Regarding logistics: I typically run the code in 'weekly_script.R' Friday night (U.S. eastern time zone) and input the optimal predictions for all the matches that week, and this season I'm immediately posting my predictions right here on github. Then I run the code again Saturday night in case new data has changed the optimal predictions for Sunday matches. Sometimes I'll run it again Sunday night for a Monday match, or during match day for a quick update. Later in the season when there are mid-week games, I run the code as necessary. Last year I had a cron job run the code and email me the results every morning, but that felt like overkill.
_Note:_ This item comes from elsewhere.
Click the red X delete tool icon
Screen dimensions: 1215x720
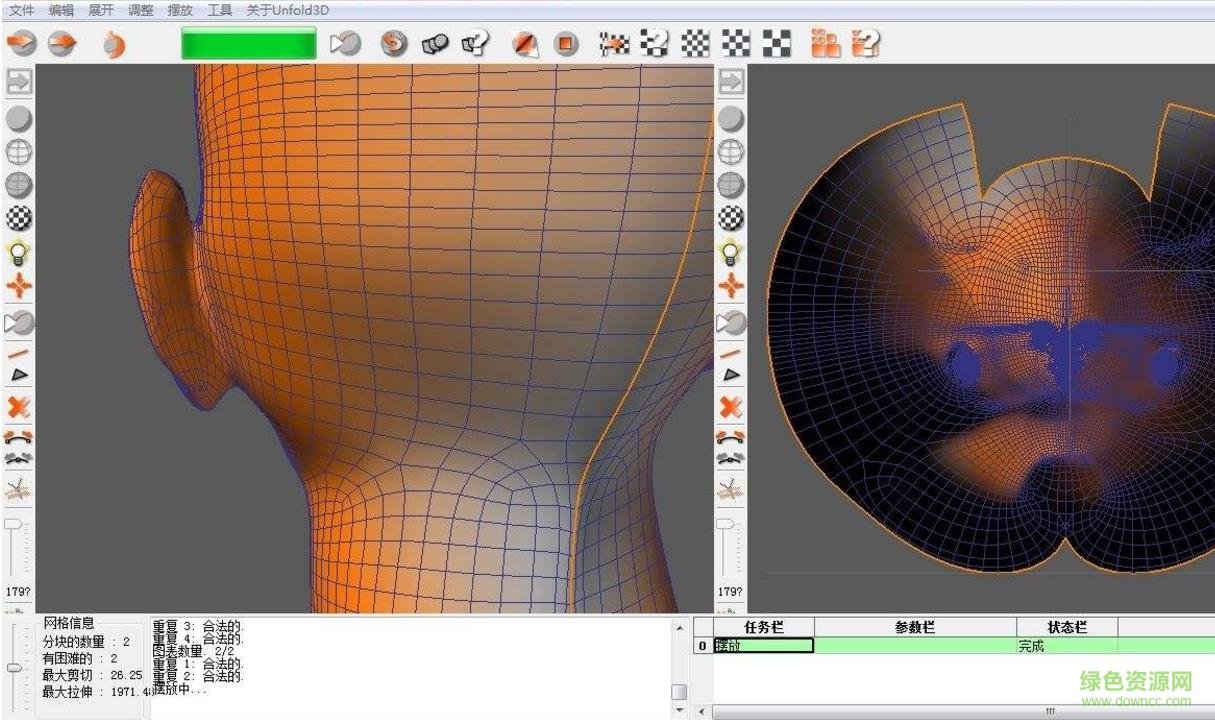[x=18, y=408]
Ideally I would enter the kickoff times of each match, download the grid and odds about 5 minutes before kickoff, and programatically submit the optimal pick, but I haven't gotten that far yet.

Anyway, to set up for a given week, I only need to download the betfair match ID numbers for the week, and I need to confirm that the match ID numbers on the "Predict the Premiership" site are consecutively numbered from ((w - 1) x 10 + 1) to (10 x w) for week w of the season. If that's not the case (postponded matches sometimes have unusual fixture IDs), I just manually input the vector of fixture IDs.

That's all for now. As of this writing (Sept 24th, 2015), the ShearerBot is in 12th place overall for the season, with 68 points earned through 6 weeks. That's probably about 8 points higher than expected, but well within the standard deviation of about sqrt(3.5*60) = 15.

We'll see if my strategy keeps up with the leaders!

Kenny Shirley
NJ, USA
9/24/2015